STORED DATA |
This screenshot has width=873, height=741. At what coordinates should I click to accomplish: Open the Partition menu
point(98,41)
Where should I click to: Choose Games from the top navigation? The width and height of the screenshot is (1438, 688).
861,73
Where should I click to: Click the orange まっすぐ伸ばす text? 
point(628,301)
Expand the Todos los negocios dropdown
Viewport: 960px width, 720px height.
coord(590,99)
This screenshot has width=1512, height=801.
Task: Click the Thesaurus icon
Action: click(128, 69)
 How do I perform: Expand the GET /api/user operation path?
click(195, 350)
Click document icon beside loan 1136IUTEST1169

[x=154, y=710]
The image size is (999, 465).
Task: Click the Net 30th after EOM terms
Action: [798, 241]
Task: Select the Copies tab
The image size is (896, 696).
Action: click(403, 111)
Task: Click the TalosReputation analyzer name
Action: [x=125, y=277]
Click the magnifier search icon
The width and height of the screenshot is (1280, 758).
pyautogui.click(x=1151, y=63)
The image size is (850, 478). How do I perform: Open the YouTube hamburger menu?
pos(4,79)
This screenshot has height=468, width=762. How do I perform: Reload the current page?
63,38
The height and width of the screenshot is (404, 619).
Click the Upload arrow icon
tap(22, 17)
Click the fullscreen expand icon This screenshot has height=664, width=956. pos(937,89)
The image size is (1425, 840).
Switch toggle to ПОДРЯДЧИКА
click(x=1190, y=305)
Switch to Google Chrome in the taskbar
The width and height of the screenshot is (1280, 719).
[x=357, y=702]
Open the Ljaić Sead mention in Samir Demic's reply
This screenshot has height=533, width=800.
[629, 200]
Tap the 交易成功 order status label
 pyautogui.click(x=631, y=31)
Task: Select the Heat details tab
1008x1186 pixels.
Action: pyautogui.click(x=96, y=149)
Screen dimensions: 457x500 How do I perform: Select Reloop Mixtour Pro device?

EXERCISE PROMPT | Return the span of lines in the data above that opens at the line with "Viewport: 960px width, 720px height." and closes at the line with "Task: Select the Copies tab", exactly, ends included, nothing else.

RESULT FOR THIS TASK |
Viewport: 960px width, 720px height.
coord(590,99)
This screenshot has width=1512, height=801.
Task: Click the Thesaurus icon
Action: click(128, 69)
 How do I perform: Expand the GET /api/user operation path?
click(195, 350)
Click document icon beside loan 1136IUTEST1169

[x=154, y=710]
The image size is (999, 465).
Task: Click the Net 30th after EOM terms
Action: [798, 241]
Task: Select the Copies tab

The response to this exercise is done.